Laying the Foundations for Scalable AI Integration: A well-designed AI sandbox must provide flexible access to a constantly evolving suite of AI tools and solutions, enabling employees to explore and experiment with the latest technologies. This includes end-user AI applications such as Canva, Invideo AI, DataRobot, or Midjourney, if these tools are not available within the organization’s core IT infrastructure. Beyond ready-to-use applications, the sandbox should also offer API-level access to AI models, allowing teams—with the support of AI coaches—to integrate these capabilities into custom workflows. Whether deployed on-premise or in the cloud, the sandbox must be technically equipped to support secure AI experimentation, including model fine-tuning, customized RAG models, automation testing, and multi-tool interoperability. But sandboxes are also a proven mechanism for multi-stakeholder feedback and co-creation. For instance, depending on industry or use case, if corporate lawyers need to be involved for compliance monitoring or to adjust their own assessment of risk, or if workers councils are skeptical about impact on the future of their jobs, they can be invited to inputs or continue to innovate for improvements. Finally, AI coaches should play a crucial role in helping teams move beyond standalone AI applications, guiding them in embedding AI into end-to-end process automation. To enable this, the sandbox should feature scalable compute resources, secure API gateways, data processing pipelines, and integration frameworks that allow AI-driven solutions to seamlessly transition from testing to full-scale deployment.

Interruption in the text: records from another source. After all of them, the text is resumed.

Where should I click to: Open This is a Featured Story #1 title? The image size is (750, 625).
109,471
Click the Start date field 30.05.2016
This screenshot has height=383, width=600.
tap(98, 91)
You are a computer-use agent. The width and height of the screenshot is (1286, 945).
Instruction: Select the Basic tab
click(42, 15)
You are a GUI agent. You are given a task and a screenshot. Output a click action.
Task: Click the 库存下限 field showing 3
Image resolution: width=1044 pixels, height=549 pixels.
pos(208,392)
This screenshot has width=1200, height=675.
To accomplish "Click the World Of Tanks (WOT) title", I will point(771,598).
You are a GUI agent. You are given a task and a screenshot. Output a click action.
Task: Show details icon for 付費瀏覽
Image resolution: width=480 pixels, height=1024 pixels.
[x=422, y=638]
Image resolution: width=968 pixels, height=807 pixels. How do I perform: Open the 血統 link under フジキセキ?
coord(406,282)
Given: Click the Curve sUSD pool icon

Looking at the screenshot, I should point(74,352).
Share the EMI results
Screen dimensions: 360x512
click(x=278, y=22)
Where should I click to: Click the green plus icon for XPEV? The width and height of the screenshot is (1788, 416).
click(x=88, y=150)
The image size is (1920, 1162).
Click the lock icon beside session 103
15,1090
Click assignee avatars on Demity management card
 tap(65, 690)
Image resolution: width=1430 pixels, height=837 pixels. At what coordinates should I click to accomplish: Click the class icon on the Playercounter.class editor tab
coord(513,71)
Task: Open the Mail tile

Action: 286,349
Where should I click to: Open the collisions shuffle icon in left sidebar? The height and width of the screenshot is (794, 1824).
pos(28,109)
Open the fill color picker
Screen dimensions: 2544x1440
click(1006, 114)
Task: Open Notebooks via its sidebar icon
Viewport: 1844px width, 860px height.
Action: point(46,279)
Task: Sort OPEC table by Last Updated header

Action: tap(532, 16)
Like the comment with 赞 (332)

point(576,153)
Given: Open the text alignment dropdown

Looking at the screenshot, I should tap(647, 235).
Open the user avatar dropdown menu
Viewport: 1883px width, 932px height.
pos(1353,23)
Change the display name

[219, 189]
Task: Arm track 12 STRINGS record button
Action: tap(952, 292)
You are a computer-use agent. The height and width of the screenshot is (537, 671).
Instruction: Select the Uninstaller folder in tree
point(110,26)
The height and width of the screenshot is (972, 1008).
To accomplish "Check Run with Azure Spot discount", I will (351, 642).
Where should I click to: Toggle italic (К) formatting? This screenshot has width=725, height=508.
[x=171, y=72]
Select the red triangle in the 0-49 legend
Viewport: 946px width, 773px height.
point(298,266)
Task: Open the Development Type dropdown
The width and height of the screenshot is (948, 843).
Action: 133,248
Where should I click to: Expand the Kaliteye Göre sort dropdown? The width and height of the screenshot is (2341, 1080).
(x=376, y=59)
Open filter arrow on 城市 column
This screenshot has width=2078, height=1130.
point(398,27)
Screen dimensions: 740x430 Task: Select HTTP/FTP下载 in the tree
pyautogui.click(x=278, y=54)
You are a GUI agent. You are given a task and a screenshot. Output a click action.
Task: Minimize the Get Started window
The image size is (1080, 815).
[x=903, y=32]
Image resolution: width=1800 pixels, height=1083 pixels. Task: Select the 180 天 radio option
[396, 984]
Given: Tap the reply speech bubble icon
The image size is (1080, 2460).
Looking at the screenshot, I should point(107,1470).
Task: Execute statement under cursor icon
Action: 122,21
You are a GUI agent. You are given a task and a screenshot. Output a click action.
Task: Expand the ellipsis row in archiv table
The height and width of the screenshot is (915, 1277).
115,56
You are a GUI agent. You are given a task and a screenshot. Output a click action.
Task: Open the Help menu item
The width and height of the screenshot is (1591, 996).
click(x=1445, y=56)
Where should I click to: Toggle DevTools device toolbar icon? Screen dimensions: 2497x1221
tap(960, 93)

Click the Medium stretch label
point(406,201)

Secure Data, Smarter AI - Laying the Groundwork for Safe AI Testing: Data is the backbone of AI development, especially for LLM-based solutions. However, one of the biggest challenges for organizations is ensuring secure handling of sensitive information. A major risk is that corporate data might unintentionally be absorbed into external AI models or leaked through AI-generated outputs. This concern is amplified by Retrieval-Augmented Generation (RAG), a technique that enriches AI responses with an organization’s own data sources, making outputs less prone to hallucinations, but also potentially increasing exposure to security vulnerabilities. To mitigate these risks, an AI sandbox should follow a phased approach. In the initial phase, the sandbox should operate exclusively with publicly available, scraped, or curated datasets, preventing any internal or confidential data from being exposed. In a second phase, organizations can introduce on-premise LLMs, allowing internal data to be leveraged for AI-driven solutions while maintaining full control over data security. Within this setup, a clear data classification framework is essential—distinguishing between non-sensitive data, sensitive but anonymized data, and restricted data that must never be processed, especially personal information governed by GDPR, CCPA, or industry-specific regulations. By structuring the AI sandbox in this way, companies can create a secure, compliant testing environment that fosters AI innovation without compromising data privacy or regulatory requirements. This approach not only enables responsible AI experimentation but also ensures that AI solutions can be developed and deployed with built-in security and governance from the start.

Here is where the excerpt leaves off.